• EXTRAIT DU DOCUMENT
La criminalisation de la consommation de drogues, du commerce du sexe et des relations homosexuelles a également été évoquée par les participants, dans une invitation à s'attaquer à tous les tabous. Cette attitude est d'autant plus remarquable que des évolutions récentes en matière de lois et de politiques punitives ont été observées dans plusieurs pays d'Afrique subsaharienne en relation avec la situation des personnes issues des populations à risque, et que ces évolutions ont soulevé des doutes quant à la volonté des parties prenantes de la région de remédier à ces problèmes. Pas moins de 31 pays de la région considèrent le commerce du sexe comme un crime et les relations homosexuelles constituent une infraction pénale dans au moins une trentaine de pays.

Les obstacles juridiques et politiques entravent la riposte au VIH en Afrique

Ce dialogue régional fait partie d'une série de sept consultations organisées dans toutes les régions du monde, visant pour la Commission à recueillir des informations sur les lois, les politiques et les pratiques qui représentent des obstacles à des ripostes efficaces au VIH. La Commission mondiale sur le VIH et le droit, lancée par le PNUD et l'ONUSIDA en juin 2010, a été mise en place pour faire des recommandations concernant les moyens possibles de s'attaquer à ces obstacles.

• DONNÉES ENREGISTRÉES
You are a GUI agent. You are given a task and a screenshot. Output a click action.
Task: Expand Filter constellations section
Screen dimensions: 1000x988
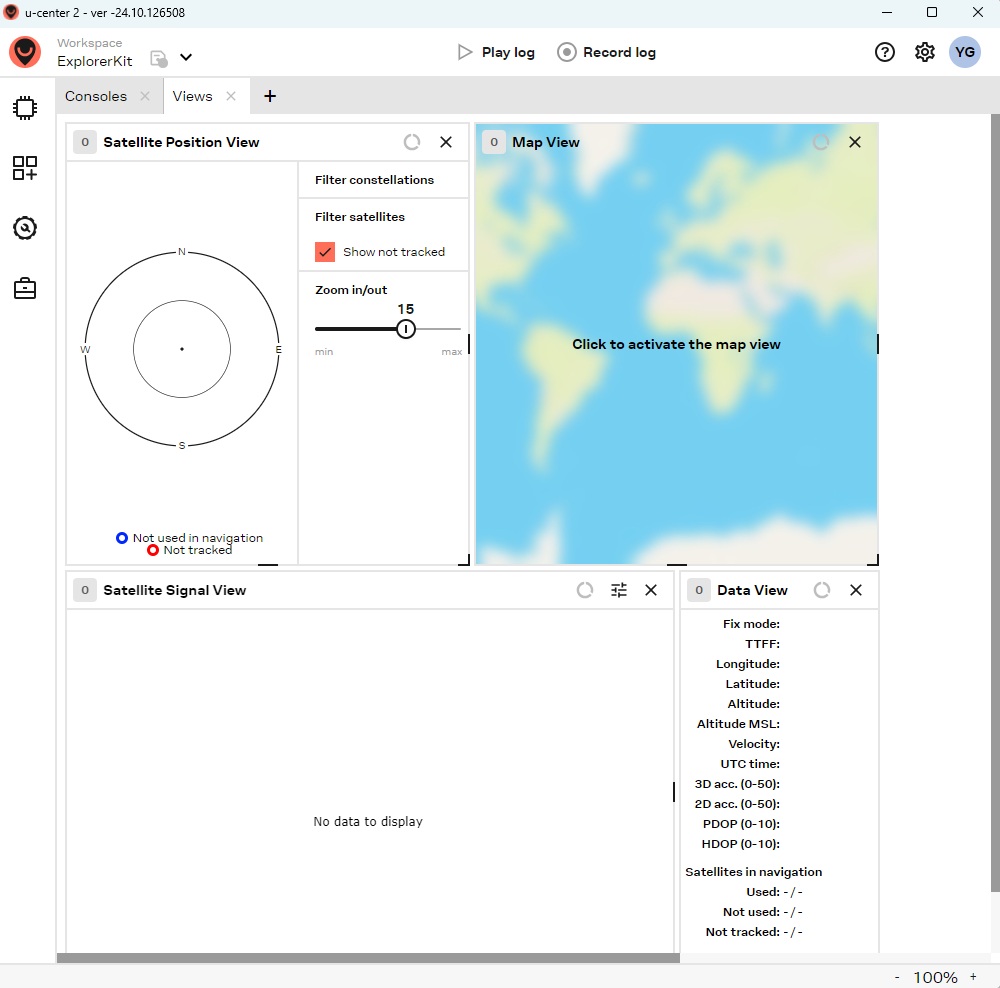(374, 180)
---
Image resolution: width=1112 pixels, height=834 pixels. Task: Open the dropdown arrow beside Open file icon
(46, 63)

• EXERCICES À FAIRE
1. Mettez à jour le passage de l'extrait sur le VIH en Afrique compris entre « Les obstacles juridiques » et « à ces obstacles. », inclus, en remplaçant « obstacles » par « freins ».
2. D'après l'extrait sur le VIH en Afrique, les affirmations suivantes sont-elles exactes ? Répondez par oui ou par non, avec la citation du texte qui tranche. (a) La Commission mondiale sur le VIH et le droit a été lancée par le PNUD et l'ONUSIDA en juin 2010. (b) Le dialogue régional fait partie d'une série de cinq consultations. (c) Moins de vingt pays de la région considèrent le commerce du sexe comme un crime.
Les enregistrements ne servent à rien ici.

• CORRIGÉ DES EXERCICES
1.
Les freins juridiques et politiques entravent la riposte au VIH en Afrique

Ce dialogue régional fait partie d'une série de sept consultations organisées dans toutes les régions du monde, visant pour la Commission à recueillir des informations sur les lois, les politiques et les pratiques qui représentent des freins à des ripostes efficaces au VIH. La Commission mondiale sur le VIH et le droit, lancée par le PNUD et l'ONUSIDA en juin 2010, a été mise en place pour faire des recommandations concernant les moyens possibles de s'attaquer à ces freins.

2.
(a) Oui : « La Commission mondiale sur le VIH et le droit, lancée par le PNUD et l'ONUSIDA en juin 2010 ».
(b) Non : « une série de sept consultations organisées dans toutes les régions du monde ».
(c) Non : « Pas moins de 31 pays de la région considèrent le commerce du sexe comme un crime ».